(Saved entries)
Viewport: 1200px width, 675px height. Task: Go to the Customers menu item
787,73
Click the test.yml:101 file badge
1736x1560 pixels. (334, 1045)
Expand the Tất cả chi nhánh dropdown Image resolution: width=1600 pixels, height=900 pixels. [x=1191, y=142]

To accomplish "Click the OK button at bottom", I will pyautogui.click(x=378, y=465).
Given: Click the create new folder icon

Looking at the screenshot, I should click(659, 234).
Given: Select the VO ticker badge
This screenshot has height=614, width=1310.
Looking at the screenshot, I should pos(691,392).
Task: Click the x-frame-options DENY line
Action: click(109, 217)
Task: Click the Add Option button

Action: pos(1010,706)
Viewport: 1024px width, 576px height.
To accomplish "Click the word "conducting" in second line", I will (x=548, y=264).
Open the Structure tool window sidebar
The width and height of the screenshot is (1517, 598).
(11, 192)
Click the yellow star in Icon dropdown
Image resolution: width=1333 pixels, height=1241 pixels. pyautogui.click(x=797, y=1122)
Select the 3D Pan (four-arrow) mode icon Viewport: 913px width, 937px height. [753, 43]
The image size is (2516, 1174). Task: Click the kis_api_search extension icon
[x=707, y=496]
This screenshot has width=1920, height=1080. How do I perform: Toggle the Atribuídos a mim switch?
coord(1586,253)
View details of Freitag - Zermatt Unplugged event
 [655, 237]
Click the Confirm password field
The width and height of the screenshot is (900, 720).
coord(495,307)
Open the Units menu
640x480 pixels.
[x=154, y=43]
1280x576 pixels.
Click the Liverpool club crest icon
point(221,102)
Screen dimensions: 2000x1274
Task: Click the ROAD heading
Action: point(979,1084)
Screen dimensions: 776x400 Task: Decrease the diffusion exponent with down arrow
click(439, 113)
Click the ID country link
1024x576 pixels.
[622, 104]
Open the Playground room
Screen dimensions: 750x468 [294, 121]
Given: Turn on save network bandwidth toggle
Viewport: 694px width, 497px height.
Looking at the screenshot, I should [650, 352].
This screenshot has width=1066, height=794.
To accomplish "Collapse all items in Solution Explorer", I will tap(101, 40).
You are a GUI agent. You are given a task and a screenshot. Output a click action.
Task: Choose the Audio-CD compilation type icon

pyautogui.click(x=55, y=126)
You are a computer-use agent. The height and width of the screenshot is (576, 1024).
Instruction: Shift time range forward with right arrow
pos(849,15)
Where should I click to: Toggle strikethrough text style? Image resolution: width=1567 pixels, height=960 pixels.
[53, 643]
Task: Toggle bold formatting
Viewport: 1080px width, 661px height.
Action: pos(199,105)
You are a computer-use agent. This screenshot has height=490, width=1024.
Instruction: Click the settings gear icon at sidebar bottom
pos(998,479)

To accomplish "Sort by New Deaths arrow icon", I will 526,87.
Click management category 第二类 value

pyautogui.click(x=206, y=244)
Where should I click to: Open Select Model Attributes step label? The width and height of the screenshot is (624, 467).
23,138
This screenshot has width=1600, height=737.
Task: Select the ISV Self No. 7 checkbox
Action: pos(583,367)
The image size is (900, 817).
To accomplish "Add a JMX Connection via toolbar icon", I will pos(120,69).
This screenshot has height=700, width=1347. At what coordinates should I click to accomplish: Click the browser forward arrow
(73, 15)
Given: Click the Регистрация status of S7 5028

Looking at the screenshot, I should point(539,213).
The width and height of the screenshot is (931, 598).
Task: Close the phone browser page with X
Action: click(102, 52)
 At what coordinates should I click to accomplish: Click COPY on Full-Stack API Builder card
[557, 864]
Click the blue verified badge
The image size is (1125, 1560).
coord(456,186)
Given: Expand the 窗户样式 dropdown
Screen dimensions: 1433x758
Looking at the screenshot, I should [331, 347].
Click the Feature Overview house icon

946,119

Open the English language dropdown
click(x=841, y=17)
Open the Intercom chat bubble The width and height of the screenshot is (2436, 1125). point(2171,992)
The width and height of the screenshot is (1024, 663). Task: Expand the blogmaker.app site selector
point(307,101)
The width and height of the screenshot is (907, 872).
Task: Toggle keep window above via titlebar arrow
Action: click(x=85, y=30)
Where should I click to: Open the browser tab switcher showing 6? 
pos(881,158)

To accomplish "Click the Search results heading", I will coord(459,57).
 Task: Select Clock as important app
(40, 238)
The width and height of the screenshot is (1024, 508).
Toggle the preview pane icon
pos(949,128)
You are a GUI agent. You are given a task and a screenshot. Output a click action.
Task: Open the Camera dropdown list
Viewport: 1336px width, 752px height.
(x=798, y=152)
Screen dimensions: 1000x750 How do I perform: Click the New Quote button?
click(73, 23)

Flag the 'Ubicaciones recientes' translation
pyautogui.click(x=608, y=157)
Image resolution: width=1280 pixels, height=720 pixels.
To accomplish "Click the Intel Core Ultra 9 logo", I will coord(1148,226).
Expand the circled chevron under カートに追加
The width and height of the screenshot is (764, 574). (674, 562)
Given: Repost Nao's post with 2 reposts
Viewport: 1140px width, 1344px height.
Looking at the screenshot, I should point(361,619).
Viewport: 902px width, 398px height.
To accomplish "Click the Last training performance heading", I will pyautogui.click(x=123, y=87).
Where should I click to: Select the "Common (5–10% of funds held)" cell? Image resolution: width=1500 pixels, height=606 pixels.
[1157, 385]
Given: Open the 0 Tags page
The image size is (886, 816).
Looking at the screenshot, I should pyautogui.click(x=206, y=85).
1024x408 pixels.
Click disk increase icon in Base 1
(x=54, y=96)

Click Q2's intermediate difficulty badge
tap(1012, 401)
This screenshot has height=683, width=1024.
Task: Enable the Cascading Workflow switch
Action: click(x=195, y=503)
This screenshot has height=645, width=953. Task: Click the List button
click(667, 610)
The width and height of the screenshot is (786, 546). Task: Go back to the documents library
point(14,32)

## The task
Write the entries out once more, exactly as given.

## Written solution
Viewport: 1200px width, 675px height. Task: Go to the Customers menu item
787,73
Click the test.yml:101 file badge
1736x1560 pixels. (334, 1045)
Expand the Tất cả chi nhánh dropdown Image resolution: width=1600 pixels, height=900 pixels. [x=1191, y=142]

To accomplish "Click the OK button at bottom", I will pyautogui.click(x=378, y=465).
Given: Click the create new folder icon

Looking at the screenshot, I should click(659, 234).
Given: Select the VO ticker badge
This screenshot has height=614, width=1310.
Looking at the screenshot, I should pos(691,392).
Task: Click the x-frame-options DENY line
Action: click(109, 217)
Task: Click the Add Option button

Action: pos(1010,706)
Viewport: 1024px width, 576px height.
To accomplish "Click the word "conducting" in second line", I will (x=548, y=264).
Open the Structure tool window sidebar
The width and height of the screenshot is (1517, 598).
(11, 192)
Click the yellow star in Icon dropdown
Image resolution: width=1333 pixels, height=1241 pixels. pyautogui.click(x=797, y=1122)
Select the 3D Pan (four-arrow) mode icon Viewport: 913px width, 937px height. [753, 43]
The image size is (2516, 1174). Task: Click the kis_api_search extension icon
[x=707, y=496]
This screenshot has width=1920, height=1080. How do I perform: Toggle the Atribuídos a mim switch?
coord(1586,253)
View details of Freitag - Zermatt Unplugged event
 [655, 237]
Click the Confirm password field
The width and height of the screenshot is (900, 720).
coord(495,307)
Open the Units menu
640x480 pixels.
[x=154, y=43]
1280x576 pixels.
Click the Liverpool club crest icon
point(221,102)
Screen dimensions: 2000x1274
Task: Click the ROAD heading
Action: point(979,1084)
Screen dimensions: 776x400 Task: Decrease the diffusion exponent with down arrow
click(439, 113)
Click the ID country link
1024x576 pixels.
[622, 104]
Open the Playground room
Screen dimensions: 750x468 [294, 121]
Given: Turn on save network bandwidth toggle
Viewport: 694px width, 497px height.
Looking at the screenshot, I should [650, 352].
This screenshot has width=1066, height=794.
To accomplish "Collapse all items in Solution Explorer", I will tap(101, 40).
You are a GUI agent. You are given a task and a screenshot. Output a click action.
Task: Choose the Audio-CD compilation type icon

pyautogui.click(x=55, y=126)
You are a computer-use agent. The height and width of the screenshot is (576, 1024).
Instruction: Shift time range forward with right arrow
pos(849,15)
Where should I click to: Toggle strikethrough text style? Image resolution: width=1567 pixels, height=960 pixels.
[53, 643]
Task: Toggle bold formatting
Viewport: 1080px width, 661px height.
Action: pos(199,105)
You are a computer-use agent. This screenshot has height=490, width=1024.
Instruction: Click the settings gear icon at sidebar bottom
pos(998,479)

To accomplish "Sort by New Deaths arrow icon", I will 526,87.
Click management category 第二类 value

pyautogui.click(x=206, y=244)
Where should I click to: Open Select Model Attributes step label? The width and height of the screenshot is (624, 467).
23,138
This screenshot has width=1600, height=737.
Task: Select the ISV Self No. 7 checkbox
Action: pos(583,367)
The image size is (900, 817).
To accomplish "Add a JMX Connection via toolbar icon", I will pos(120,69).
This screenshot has height=700, width=1347. At what coordinates should I click to accomplish: Click the browser forward arrow
(73, 15)
Given: Click the Регистрация status of S7 5028

Looking at the screenshot, I should point(539,213).
The width and height of the screenshot is (931, 598).
Task: Close the phone browser page with X
Action: click(102, 52)
 At what coordinates should I click to accomplish: Click COPY on Full-Stack API Builder card
[557, 864]
Click the blue verified badge
The image size is (1125, 1560).
coord(456,186)
Given: Expand the 窗户样式 dropdown
Screen dimensions: 1433x758
Looking at the screenshot, I should [331, 347].
Click the Feature Overview house icon

946,119

Open the English language dropdown
click(x=841, y=17)
Open the Intercom chat bubble The width and height of the screenshot is (2436, 1125). point(2171,992)
The width and height of the screenshot is (1024, 663). Task: Expand the blogmaker.app site selector
point(307,101)
The width and height of the screenshot is (907, 872).
Task: Toggle keep window above via titlebar arrow
Action: click(x=85, y=30)
Where should I click to: Open the browser tab switcher showing 6? 
pos(881,158)

To accomplish "Click the Search results heading", I will coord(459,57).
 Task: Select Clock as important app
(40, 238)
The width and height of the screenshot is (1024, 508).
Toggle the preview pane icon
pos(949,128)
You are a GUI agent. You are given a task and a screenshot. Output a click action.
Task: Open the Camera dropdown list
Viewport: 1336px width, 752px height.
(x=798, y=152)
Screen dimensions: 1000x750 How do I perform: Click the New Quote button?
click(73, 23)

Flag the 'Ubicaciones recientes' translation
pyautogui.click(x=608, y=157)
Image resolution: width=1280 pixels, height=720 pixels.
To accomplish "Click the Intel Core Ultra 9 logo", I will coord(1148,226).
Expand the circled chevron under カートに追加
The width and height of the screenshot is (764, 574). (674, 562)
Given: Repost Nao's post with 2 reposts
Viewport: 1140px width, 1344px height.
Looking at the screenshot, I should point(361,619).
Viewport: 902px width, 398px height.
To accomplish "Click the Last training performance heading", I will pyautogui.click(x=123, y=87).
Where should I click to: Select the "Common (5–10% of funds held)" cell? Image resolution: width=1500 pixels, height=606 pixels.
[1157, 385]
Given: Open the 0 Tags page
The image size is (886, 816).
Looking at the screenshot, I should pyautogui.click(x=206, y=85).
1024x408 pixels.
Click disk increase icon in Base 1
(x=54, y=96)

Click Q2's intermediate difficulty badge
tap(1012, 401)
This screenshot has height=683, width=1024.
Task: Enable the Cascading Workflow switch
Action: click(x=195, y=503)
This screenshot has height=645, width=953. Task: Click the List button
click(667, 610)
The width and height of the screenshot is (786, 546). Task: Go back to the documents library
point(14,32)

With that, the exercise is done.